Tutto ciò ha reso sempre più agevole il saccheggio delle risorse del sottosuolo e del suolo di molti Stati del Sud del mondo. E, al tempo stesso, li ha spinti a puntare prevalentemente sull’esportazione delle loro materie prime, a cominciare dai combustibili fossili, che oggi provvedono all’85%, del fabbisogno energetico mondiale. Beninteso, giacimenti di combustibili fossili non mancano negli Stati più industrializzati del Nord, Ma, da un lato, soprattutto Usa ed europei, hanno già largamente prelevato dalle proprie riserve. Dall’altro, il fabbisogno energetico non fa che crescere per alimentare una mega-macchina in continua espansione. Negli ultimi decenni è aumenta notevolmente anche la domanda di altri minerali impiegati nelle nuove tecnologie per usi civili e militari, e concorrono non poco all’inquinamento. Senza dimenticare metano e protossido d’azoto, emessi specie da agricoltura e allevamento industriale.

A questa si è intrecciata la seconda contraddizione tipica del capitalismo: la determinazione di diseguaglianze crescenti, vuoi tra Paesi di maggiore o minore sviluppo, vuoi all’interno degli uni e degli altri. Ed anche questo acutizza i motivi di contrasto e antagonismo.
La terza contraddizione deriva dalla competizione sempre più accentuata tra Stati. Un carattere distintivo della competizione inter-capitalista che si è ulteriormente accentuato nella globalizzazione.

Tali contraddizioni sono emerse con tutta evidenza alla Cop26 e ne spiegano il fallimento. I governanti ivi convenuti sanno bene che oggi il riscaldamento globale ha superato 1,2°C e che è necessario contenerlo entro 1,5° entro il 2030 per evitare il rischio di superare i 2°. Soglia oltre la quale s’innescherebbe un meccanismo fatale per cui la Terra reagirebbe amplificando il riscaldamento e vanificando qualsiasi tentativo di abbattere le emissioni, con conseguenze catastrofiche. Eppure molti leader parlano di gradualismi nei tempi o parzialità d’impegni.

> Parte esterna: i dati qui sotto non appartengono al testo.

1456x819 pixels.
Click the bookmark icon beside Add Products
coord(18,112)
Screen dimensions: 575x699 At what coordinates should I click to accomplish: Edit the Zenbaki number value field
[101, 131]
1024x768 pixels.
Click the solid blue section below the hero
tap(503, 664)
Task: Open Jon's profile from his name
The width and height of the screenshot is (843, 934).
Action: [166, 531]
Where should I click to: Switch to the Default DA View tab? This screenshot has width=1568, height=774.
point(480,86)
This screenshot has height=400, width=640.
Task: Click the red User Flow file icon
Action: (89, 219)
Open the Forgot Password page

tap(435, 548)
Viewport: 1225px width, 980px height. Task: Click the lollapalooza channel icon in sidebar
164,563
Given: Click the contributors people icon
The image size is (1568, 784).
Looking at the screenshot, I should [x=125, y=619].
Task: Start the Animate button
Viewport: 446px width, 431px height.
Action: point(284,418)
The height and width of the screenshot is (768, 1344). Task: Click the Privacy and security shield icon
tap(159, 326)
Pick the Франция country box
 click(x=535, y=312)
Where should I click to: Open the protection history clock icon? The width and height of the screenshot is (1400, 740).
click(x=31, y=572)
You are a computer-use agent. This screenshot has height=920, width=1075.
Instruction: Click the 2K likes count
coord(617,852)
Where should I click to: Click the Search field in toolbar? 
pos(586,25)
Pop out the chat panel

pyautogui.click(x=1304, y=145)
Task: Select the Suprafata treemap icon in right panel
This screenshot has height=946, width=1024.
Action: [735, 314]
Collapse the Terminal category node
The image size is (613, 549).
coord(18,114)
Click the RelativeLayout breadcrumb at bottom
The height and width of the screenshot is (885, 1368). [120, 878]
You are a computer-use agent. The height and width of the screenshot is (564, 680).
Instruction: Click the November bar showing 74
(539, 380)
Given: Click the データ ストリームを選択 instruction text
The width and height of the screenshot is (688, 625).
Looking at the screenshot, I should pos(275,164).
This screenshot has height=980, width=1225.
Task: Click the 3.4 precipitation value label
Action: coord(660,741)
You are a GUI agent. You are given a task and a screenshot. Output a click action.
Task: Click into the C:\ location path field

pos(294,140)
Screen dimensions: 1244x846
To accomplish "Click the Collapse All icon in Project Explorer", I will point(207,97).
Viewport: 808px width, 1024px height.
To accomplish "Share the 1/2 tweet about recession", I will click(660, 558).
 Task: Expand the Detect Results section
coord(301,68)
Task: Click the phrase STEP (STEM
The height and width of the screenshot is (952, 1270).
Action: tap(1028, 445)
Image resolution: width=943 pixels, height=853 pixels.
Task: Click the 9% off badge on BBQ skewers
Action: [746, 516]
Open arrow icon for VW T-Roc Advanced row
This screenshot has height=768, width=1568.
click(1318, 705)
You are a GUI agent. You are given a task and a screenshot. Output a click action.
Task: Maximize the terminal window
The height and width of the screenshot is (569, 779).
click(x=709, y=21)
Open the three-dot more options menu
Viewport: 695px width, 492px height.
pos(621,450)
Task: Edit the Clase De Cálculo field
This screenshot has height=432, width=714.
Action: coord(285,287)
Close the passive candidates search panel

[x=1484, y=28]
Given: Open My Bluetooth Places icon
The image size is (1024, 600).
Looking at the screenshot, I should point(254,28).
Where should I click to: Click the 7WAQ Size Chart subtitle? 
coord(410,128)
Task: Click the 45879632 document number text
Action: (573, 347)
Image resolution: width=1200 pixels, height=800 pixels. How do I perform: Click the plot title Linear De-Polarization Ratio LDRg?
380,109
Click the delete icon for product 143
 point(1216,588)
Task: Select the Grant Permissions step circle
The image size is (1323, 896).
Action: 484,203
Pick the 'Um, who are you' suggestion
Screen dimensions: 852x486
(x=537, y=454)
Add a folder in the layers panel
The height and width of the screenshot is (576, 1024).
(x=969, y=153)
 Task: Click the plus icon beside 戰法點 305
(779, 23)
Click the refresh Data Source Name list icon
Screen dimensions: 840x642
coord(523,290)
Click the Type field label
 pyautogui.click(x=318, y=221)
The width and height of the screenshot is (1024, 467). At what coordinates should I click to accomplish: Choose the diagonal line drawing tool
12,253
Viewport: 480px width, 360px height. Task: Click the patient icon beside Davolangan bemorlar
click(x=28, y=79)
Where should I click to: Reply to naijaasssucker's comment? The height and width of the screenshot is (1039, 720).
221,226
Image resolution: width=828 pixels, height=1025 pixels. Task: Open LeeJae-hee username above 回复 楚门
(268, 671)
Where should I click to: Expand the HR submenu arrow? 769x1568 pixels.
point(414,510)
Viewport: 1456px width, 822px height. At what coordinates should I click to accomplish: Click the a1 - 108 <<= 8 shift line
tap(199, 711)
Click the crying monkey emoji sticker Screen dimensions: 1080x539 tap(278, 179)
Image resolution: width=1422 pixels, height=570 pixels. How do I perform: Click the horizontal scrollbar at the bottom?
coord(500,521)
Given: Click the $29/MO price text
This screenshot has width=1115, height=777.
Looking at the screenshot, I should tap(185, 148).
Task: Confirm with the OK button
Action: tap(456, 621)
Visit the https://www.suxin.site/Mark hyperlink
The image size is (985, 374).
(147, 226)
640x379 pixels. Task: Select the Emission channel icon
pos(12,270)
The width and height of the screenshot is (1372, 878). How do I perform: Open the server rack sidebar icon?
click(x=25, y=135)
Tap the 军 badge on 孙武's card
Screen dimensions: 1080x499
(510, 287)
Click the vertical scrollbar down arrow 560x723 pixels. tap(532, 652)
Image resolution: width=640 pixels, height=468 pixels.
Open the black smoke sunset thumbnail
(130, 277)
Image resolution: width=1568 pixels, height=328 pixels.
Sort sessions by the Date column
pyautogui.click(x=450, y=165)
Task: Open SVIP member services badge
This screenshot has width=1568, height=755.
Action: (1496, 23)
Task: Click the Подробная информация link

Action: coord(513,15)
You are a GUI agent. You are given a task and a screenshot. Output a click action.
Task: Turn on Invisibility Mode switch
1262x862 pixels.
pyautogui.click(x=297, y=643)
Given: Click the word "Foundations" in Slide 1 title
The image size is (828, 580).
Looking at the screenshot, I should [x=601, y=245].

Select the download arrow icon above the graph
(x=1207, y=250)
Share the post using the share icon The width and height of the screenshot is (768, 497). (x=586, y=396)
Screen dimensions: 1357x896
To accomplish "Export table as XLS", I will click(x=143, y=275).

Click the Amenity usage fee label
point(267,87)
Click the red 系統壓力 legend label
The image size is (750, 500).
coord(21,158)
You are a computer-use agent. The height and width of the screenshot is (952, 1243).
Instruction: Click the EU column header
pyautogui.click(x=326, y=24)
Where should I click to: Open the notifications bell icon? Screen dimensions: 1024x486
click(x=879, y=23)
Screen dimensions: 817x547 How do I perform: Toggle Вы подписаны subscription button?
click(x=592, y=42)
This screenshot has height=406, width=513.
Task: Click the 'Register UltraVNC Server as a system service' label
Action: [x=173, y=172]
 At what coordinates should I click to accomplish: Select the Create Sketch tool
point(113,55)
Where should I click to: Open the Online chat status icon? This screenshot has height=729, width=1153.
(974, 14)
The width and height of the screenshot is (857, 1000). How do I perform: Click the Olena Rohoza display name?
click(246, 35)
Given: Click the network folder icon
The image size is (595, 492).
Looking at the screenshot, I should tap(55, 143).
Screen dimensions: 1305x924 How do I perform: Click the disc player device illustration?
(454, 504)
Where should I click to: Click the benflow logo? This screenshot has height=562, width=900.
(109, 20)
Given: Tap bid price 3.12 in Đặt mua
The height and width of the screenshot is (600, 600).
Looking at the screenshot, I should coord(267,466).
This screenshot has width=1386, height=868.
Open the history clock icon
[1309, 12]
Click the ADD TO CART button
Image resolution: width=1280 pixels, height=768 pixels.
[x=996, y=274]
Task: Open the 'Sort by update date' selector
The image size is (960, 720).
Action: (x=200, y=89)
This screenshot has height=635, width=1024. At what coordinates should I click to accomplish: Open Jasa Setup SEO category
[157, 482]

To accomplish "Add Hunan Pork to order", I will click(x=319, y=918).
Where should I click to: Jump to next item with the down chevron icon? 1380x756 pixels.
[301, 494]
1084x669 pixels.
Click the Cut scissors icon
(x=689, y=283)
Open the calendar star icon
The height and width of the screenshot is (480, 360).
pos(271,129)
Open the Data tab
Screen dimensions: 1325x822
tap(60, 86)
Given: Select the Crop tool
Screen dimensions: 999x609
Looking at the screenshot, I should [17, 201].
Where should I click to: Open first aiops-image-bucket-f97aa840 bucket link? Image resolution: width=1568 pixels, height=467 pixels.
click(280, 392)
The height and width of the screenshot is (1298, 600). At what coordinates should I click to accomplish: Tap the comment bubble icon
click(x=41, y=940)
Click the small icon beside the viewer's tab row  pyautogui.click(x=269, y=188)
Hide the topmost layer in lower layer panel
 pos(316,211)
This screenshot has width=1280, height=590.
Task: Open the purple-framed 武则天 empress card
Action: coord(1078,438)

Di fronte a tale cecità dovrebbe esser chiaro, anche a chi non vuol vedere, che non si può arrestare il riscaldamento globale senza un cambiamento totale del sistema tuttora dominante.
Ad esso va contrapposta una cooperazione stretta e solidale, senza discriminazioni né competizioni di sorta. Una cooperazione del tutto paritaria e animata dalla più completa convergenza d’intenti. Solo una svolta di questa portata può salvarci dalla minaccia più distruttiva che incombe sul futuro della specie.

Il movimento attivo su questo fronte, per ampiezza e diffusione nel mondo, è del tutto inedito. Ma non può limitarsi alla denuncia, per quanto vigorosa. È necessario che i suoi militanti passino dalla protesta alla lotta. Per questo (come è accaduto altre volte nella storia dei movimenti di massa) occorre un’auto-organizzazione in grado di esercitare forti spinte dal basso e trovare nuove forme di conflittualità coerenti con i valori, i modelli sociali ed i comportamenti collettivi che si vogliono affermare.